Tools

  • TGCL. TGCL is an advanced spaced repetition framework designed to enhance the training efficacy of GNNs and understand their learning dynamics. It schedules examples for training, optimize the timing and sequence (order) based on the evolving complexity of training data. To achieve this, it uses a combination of multiview graph and text complexity formalisms. TGCL can effectively tailor the curriculum to the unique learning dynamics of each model and can learn curricula that are transferable across different GNN models and datasets.

  • Ling-CL. The linguistic curriculum learning algorithm has three features. a) Estimating the importance of linguistic indices using a data-driven approach, b) The application of a “linguistic curriculum” to enhance the model's performance from a linguistic perspective, and c) Identifying the core set of linguistic indices needed to learn a task. This tool also evaluates the model's ability to handle different linguistic indices.

  • MCCL. Multiview Competence-based Curriculum Learning (MCCL) is a new curriculum learning framework for GNNs that builds on graph complexity formalisms (as difficulty criteria) and model competence during training. The model consists of a scheduling scheme which derives curricula by accounting for different views of sample difficulty. It effectively leverages complexity formalisms of graph data, taking into account multiview difficulty of training data samples and model competency.

  • HuCurl. A framework for automatically finding an optimal curriculum for a given dataset and model.

  • GTNN. Graph Text Neural Network (GTNN) is a generic and trend-aware curriculum learning approach that effectively integrates textual and structural information in text graphs for relation extraction between entities, which we consider as node pairs in graphs. The proposed model extends existing curriculum learning approaches by incorporating sample-level loss trends to better discriminate easier from harder samples and schedule them for training.

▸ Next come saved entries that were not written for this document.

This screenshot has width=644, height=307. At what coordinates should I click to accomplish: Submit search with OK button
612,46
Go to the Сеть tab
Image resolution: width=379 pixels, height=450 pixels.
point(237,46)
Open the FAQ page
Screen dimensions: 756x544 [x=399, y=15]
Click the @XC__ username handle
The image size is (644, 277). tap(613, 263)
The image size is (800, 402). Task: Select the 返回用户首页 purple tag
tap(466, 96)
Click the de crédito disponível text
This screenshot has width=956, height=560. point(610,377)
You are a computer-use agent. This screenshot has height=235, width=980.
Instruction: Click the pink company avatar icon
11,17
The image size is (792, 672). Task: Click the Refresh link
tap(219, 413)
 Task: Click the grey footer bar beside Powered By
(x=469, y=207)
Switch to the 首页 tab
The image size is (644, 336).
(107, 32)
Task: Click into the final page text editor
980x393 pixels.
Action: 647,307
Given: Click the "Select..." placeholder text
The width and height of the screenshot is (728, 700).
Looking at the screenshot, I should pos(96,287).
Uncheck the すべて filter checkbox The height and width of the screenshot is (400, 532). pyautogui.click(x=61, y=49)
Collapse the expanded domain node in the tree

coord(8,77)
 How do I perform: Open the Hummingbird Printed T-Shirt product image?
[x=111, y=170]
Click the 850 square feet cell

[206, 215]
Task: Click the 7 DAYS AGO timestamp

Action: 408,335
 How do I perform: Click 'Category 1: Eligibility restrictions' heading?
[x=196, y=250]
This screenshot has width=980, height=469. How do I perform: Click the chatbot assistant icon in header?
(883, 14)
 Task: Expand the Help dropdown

  • AMNN. Attentive Multiveiw Neural Network (AMNN) model is a framework that can combine different views (representations) of the same input through effective data fusion and attention strategies for ranking purposes. We developed the model to find the most probable diseases that match with clinical descriptions of patients, using data from the Undiagnosed Diseases Network.

  • RbF Curriculum Learner. This tool demonstrates spaced repetition for training any neural network. RbF is inspired by the broad evidence in psychology that shows human ability to retain information improves with repeated exposure and exponentially decays with delay since last exposure. RBF works based on spaced repetition in which training instances are repeatedly presented to the network on a schedule determined by a spaced repetition algorithm. RbF shortens or lengthens review intervals for training instances with respect to a few indicators.

  • Leitner system. Implementation of Leitner system for simultaneously training a given neural network and identifying spurious instances (those with wrong labels) in its input dataset.

  • Twitter Crawler. A crawler for searching on Twitter and obtaining tweets and user networks.

Datasets

  • Cancer Type Dataset: This dataset is developed to obtain population-level statistics of cancer patients. It contains 3.8k Reddit posts annotated by at least three annotators for relevance to specific cancer types. If you use this dataset, please cite (Elgaar et al., 2023).

  • Alcohol Risk Dataset: This dataset is developed to obtain population-level statistics of alcohol use reports through social media. It contains more than 9k tweet, annotated by at least three workers for report of first-person alcohol use, intensity of the drinking (light vs. heavy), context of drinking (social vs. individual), and time of drinking (past, present, or future). If you use this dataset, please cite (Amiri et al., 2018).

  • Churn Dataset: The dataset contains labeled tweets about three telco brands: Verizon, AT&T, and T-Mobile. Tweet are labeled as churny or not-churny, where churny tweets indicate a high risk of canceling the brand's service. Labels are obtained through crowdsourcing and each tweet is labeled by at least three annotators. Fleiss’ kappa is 0.62, which indicates substantial agreement among annotators. Cohen's kappa computed over 1073 instances related to T-Mobile, that were independently labeled by one of our team members and compared against the aggregation of the three annotators judgments over these instances, is 0.93, which indicates substantial annotation agreement as well. If you use this dataset, please cite (Amiri et al., 2015).